_EXTRACT PROVIDED_:
The coronavirus pandemic has caused many headaches for Disney. The company has faced movie theater closures, film and TV production shutdowns, docked cruise ships and the suspension of most live sporting events.
However, its theme parks are expected to take the biggest hit.
On Tuesday afternoon, Disney is set to tell investors how the company fared during the first three months of the year, its fiscal second-quarter. However, the true scale of the outbreak’s impact on Disney won’t be clear until late summer.
The coronavirus pandemic has crippled the theme park industry, causing amusement parks around the globe to shutter in order to stem the rate of infection.
Disney’s parks are part of a larger segment that includes experiences — cruises, resorts and guided tours — and consumer products that range from T-shirts to kitchenwares.
Last year, this segment accounted for 37% of the company’s $69.6 billion in total revenue.

_SUPPLIED DATA_:
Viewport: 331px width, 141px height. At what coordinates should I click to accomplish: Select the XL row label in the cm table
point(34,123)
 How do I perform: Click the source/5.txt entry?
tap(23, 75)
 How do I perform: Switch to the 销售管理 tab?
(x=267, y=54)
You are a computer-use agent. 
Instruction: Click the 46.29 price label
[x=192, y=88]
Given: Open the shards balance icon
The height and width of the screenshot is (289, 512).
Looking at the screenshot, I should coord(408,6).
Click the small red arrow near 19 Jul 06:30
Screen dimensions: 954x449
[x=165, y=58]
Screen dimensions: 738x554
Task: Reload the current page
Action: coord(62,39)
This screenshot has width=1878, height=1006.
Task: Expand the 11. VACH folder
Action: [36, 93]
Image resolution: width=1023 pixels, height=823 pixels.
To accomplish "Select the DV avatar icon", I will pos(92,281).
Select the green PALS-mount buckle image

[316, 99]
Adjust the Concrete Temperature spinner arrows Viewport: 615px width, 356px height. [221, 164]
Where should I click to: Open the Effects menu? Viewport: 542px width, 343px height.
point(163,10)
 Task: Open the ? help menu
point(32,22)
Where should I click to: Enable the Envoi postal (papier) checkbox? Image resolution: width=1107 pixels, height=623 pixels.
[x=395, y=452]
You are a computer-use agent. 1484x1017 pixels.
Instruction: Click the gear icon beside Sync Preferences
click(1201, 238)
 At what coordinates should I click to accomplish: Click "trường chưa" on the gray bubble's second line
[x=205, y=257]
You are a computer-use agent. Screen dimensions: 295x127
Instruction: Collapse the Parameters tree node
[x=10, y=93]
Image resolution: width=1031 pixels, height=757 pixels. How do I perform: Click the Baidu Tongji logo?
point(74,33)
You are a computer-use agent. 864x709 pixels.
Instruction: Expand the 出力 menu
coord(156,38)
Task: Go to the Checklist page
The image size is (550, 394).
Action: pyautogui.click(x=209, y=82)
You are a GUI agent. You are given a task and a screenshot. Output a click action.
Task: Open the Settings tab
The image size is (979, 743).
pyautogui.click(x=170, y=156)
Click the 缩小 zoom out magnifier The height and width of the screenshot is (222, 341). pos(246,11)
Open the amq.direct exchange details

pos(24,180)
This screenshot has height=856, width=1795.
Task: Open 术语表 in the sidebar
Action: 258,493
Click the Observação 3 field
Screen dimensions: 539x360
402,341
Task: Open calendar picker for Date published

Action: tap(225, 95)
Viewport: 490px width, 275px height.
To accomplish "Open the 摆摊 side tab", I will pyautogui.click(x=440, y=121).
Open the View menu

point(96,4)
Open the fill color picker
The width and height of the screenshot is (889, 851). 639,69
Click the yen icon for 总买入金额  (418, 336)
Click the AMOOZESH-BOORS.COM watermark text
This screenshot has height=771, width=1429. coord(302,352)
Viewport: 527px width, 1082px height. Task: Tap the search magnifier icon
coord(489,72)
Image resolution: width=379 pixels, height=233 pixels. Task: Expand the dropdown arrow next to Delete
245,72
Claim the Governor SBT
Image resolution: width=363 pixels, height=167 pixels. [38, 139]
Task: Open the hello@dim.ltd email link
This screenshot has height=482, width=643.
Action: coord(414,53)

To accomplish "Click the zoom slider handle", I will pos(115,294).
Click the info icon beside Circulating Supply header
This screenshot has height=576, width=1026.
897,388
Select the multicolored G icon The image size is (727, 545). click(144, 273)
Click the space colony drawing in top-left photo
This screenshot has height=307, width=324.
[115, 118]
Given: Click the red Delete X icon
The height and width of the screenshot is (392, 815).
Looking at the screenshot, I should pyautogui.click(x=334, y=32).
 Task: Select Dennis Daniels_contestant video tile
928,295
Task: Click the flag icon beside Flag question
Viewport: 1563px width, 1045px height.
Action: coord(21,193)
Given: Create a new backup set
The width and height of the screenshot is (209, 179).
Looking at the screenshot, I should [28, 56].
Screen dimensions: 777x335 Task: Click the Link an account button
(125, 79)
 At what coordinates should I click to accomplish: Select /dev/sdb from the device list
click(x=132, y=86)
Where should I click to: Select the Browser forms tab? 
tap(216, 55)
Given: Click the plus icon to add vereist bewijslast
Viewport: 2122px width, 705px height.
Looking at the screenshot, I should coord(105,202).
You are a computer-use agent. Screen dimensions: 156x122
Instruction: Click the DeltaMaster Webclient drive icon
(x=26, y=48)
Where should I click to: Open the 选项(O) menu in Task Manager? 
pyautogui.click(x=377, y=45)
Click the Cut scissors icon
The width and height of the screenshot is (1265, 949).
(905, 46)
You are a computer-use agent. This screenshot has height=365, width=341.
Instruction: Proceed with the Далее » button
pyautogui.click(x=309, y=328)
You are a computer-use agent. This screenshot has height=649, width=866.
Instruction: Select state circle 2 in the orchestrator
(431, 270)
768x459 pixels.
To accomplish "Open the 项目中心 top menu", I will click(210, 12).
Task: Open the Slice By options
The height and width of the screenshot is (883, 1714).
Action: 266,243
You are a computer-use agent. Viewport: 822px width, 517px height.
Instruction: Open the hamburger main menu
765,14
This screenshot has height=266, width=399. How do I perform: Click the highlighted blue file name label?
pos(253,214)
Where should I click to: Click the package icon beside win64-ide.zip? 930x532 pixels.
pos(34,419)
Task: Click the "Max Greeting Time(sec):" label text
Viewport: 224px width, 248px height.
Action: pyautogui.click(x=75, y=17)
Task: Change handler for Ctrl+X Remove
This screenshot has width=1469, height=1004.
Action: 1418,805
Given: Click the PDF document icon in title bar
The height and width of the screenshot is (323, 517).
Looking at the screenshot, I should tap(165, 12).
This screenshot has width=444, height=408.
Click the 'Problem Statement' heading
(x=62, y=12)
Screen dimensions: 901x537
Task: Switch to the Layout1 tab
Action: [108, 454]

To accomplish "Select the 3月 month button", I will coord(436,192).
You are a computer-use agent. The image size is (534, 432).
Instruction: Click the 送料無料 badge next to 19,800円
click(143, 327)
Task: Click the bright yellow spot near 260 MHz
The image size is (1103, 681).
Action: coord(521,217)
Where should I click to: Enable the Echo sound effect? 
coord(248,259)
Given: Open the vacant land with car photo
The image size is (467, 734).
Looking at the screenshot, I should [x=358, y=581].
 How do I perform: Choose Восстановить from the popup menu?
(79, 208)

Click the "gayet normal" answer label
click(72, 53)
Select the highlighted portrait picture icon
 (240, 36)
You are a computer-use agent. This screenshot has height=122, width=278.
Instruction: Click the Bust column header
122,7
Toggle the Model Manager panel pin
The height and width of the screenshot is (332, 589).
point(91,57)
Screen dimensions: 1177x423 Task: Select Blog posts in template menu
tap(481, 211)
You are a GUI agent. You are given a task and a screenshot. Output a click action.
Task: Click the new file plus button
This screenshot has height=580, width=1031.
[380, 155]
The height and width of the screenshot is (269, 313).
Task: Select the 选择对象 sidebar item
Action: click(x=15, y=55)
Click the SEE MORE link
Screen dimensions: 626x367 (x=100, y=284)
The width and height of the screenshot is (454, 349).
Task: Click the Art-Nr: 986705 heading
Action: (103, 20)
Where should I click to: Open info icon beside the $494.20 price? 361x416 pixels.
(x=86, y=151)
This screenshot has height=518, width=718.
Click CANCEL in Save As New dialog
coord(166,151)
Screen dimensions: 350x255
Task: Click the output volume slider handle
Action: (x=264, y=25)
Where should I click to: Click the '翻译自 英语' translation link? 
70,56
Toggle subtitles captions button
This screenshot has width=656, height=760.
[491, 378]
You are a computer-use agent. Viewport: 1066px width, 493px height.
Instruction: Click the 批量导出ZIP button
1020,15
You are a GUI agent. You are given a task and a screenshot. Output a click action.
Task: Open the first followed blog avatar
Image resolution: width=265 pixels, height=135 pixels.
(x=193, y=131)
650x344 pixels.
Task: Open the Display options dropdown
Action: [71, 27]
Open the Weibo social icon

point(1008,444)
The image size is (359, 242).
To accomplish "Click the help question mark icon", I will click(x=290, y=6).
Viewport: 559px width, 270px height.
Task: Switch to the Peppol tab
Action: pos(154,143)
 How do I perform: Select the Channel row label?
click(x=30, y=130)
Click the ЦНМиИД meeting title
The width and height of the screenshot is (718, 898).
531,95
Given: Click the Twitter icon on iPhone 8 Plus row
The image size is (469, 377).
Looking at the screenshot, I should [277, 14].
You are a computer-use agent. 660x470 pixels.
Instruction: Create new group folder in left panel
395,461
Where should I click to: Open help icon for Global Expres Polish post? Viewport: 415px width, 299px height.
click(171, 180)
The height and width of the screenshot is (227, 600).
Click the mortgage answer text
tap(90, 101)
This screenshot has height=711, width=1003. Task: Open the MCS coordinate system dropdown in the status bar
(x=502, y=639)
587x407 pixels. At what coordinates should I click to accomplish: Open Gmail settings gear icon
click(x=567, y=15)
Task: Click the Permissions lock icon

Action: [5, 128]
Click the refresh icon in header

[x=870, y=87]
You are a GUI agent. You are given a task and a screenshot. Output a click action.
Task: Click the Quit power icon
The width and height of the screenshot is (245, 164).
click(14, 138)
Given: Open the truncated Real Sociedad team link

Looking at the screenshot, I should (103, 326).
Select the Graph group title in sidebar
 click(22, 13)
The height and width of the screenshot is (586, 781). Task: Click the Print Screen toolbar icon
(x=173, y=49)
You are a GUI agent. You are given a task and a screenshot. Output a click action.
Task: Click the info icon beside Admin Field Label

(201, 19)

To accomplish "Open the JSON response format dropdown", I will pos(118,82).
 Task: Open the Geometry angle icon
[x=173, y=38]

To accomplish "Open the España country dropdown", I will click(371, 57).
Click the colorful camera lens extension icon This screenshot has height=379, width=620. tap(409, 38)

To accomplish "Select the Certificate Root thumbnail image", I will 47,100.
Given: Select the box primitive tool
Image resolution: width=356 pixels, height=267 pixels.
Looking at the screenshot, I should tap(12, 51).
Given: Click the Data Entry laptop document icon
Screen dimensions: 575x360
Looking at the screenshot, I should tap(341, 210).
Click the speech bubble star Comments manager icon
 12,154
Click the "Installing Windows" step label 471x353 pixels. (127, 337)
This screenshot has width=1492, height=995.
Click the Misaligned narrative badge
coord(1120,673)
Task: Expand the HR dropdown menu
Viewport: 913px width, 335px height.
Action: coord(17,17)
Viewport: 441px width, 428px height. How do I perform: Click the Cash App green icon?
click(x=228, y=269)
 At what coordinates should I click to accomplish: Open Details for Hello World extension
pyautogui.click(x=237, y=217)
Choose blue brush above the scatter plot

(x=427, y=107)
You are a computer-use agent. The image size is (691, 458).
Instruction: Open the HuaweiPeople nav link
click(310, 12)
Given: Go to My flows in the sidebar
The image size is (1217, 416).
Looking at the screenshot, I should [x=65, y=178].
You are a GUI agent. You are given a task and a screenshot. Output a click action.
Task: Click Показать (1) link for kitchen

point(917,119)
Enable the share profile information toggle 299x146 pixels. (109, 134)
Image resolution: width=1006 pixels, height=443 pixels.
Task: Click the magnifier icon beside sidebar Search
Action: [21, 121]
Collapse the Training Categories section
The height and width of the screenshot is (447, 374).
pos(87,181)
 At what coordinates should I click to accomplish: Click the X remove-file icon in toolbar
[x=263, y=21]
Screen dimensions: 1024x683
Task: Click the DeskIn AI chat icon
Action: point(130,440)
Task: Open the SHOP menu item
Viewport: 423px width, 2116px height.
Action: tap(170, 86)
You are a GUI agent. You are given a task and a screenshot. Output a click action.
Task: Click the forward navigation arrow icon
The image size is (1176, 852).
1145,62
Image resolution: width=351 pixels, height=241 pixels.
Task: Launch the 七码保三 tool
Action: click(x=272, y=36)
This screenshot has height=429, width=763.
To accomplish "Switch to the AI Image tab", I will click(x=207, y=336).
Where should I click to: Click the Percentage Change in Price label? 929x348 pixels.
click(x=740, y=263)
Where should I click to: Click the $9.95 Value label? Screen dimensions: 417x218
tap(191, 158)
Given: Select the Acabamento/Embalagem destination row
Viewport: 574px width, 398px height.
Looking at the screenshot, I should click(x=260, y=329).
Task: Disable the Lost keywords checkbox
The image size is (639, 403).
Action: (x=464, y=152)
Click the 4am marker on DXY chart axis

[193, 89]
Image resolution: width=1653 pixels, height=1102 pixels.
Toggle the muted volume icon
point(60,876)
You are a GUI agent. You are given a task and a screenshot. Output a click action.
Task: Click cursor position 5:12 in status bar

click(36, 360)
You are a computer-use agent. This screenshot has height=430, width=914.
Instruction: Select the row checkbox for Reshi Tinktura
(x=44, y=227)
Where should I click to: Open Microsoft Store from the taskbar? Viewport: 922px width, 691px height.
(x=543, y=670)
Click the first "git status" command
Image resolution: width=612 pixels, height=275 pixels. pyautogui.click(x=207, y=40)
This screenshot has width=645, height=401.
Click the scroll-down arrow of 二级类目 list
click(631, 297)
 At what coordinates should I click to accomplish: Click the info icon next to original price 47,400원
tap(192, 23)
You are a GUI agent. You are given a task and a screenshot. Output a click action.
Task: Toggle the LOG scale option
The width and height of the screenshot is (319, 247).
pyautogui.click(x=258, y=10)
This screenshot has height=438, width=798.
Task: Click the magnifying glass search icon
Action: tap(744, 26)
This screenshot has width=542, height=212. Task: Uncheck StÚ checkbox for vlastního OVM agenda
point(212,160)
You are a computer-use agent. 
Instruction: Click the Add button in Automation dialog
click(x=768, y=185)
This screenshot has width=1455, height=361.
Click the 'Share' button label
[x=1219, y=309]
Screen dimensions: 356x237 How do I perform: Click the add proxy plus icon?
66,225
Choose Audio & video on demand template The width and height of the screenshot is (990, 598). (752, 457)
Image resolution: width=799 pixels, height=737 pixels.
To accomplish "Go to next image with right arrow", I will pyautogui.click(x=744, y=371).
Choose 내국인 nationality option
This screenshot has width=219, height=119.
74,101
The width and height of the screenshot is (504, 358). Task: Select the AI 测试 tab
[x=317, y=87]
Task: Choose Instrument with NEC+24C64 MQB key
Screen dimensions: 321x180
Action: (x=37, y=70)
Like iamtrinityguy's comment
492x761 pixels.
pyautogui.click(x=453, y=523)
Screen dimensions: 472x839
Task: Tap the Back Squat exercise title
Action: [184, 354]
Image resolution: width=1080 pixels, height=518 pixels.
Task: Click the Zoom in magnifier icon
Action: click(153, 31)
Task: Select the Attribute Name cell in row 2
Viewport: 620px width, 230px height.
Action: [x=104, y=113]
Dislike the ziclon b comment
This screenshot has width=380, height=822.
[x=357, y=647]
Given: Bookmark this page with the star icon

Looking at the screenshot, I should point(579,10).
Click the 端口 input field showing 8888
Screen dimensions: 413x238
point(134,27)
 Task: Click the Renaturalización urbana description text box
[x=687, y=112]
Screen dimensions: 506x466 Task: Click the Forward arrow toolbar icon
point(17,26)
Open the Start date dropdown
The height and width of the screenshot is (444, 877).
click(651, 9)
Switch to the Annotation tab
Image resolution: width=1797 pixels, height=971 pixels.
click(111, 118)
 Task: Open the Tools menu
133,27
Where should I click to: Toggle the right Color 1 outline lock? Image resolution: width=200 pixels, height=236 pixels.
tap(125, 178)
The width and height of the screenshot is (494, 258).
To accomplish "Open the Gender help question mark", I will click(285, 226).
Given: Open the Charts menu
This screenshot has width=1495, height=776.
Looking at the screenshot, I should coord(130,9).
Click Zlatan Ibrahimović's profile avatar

_TASK REQUIREMENTS_:
A) From the article on Disney and the pandemic, reproduce verbatim the part that opens with the words containing "The coronavirus pandemic has crippled" and closes with "in total revenue.".
B) According to the article on Disney and the pandemic, what share of the company's total revenue did the segment that includes its parks account for last year?
C) Carry on with the article on Disney and the pandemic, beginning after its final sentence.

_ANSWERS BELOW_:
A)
The coronavirus pandemic has crippled the theme park industry, causing amusement parks around the globe to shutter in order to stem the rate of infection.
Disney’s parks are part of a larger segment that includes experiences — cruises, resorts and guided tours — and consumer products that range from T-shirts to kitchenwares.
Last year, this segment accounted for 37% of the company’s $69.6 billion in total revenue.

B) 37% of the company's $69.6 billion in total revenue.

C)
The success of the Parks, Experiences and Consumer Products arm of the company is likely part of the reason that its head Bob Chapek was tapped to take the role of CEO from long-time Disney leader Bob Iger.
Disney declined CNBC’s request for comment on this story.
Park closures
The first theme park closures Disney faced were in Asia. On Jan. 25, the company was forced to shutter Shanghai Disney. A day later, it closed Hong Kong Disneyland.
When Disney reported its first-quarter earnings on Feb. 4, it told investors that it expected to take a $175 million hit from the closures of those two parks, if they remained shuttered for two months.
By Feb. 29, Disney was forced to close Tokyo Disneyland, as Japan tightened restrictions on public gathering locations.
Disney was able to reopen Disneytown, a shopping center, Wishing Star Park and the Disneyland Hotel in Shanghai on March 9. However, almost a week later on March 14, the company shuttered Disneyland in California and Disneyland Paris. Walt Disney World closed to the public on March 15.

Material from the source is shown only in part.